-- Work to complete --
Read through the listing, and wherever a line holds the word "computer", return it.

-- Material supplied --

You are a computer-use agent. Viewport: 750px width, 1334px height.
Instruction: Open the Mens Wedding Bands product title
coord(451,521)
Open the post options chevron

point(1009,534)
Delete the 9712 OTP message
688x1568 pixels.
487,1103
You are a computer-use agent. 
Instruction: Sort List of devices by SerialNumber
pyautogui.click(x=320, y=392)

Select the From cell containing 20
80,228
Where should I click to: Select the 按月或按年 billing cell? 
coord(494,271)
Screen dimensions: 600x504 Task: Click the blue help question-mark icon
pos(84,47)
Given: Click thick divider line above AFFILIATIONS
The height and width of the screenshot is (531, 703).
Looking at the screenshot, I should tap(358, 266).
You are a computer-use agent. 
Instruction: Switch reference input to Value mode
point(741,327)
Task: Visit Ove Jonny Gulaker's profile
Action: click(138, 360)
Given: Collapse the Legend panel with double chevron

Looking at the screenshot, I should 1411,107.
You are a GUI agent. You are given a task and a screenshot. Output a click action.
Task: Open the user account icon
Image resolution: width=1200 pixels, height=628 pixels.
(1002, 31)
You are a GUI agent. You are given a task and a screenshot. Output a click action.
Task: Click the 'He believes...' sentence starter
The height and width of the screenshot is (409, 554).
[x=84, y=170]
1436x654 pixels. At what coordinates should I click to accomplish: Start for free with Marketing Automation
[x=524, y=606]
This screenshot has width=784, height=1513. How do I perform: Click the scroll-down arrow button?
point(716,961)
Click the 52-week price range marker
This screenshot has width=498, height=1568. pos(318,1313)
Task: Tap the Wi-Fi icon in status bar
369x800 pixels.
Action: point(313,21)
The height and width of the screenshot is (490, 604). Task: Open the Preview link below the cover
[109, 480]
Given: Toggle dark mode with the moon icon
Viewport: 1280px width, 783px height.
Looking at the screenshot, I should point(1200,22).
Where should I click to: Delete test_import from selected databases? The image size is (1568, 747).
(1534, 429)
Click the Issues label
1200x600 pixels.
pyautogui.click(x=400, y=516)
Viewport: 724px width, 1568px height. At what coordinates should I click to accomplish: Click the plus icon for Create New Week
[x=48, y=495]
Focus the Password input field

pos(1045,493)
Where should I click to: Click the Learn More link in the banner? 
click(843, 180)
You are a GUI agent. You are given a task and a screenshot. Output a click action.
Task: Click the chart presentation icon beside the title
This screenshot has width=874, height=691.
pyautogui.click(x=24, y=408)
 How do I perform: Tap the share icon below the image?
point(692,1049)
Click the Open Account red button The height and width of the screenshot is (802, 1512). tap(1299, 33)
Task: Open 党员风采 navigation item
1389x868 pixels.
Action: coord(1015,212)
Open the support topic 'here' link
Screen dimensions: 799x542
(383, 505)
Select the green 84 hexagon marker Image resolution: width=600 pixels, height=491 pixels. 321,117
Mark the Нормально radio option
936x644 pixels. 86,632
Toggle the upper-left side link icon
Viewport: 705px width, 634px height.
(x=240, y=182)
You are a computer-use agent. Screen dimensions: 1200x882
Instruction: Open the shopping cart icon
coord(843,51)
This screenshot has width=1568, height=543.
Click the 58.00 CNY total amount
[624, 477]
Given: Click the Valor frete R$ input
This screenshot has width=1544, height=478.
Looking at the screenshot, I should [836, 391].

-- Solution to this task --
You are a computer-use agent. Viewport: 750px width, 1334px height.
You are a computer-use agent. 
You are a computer-use agent. 
You are a computer-use agent. Screen dimensions: 1200x882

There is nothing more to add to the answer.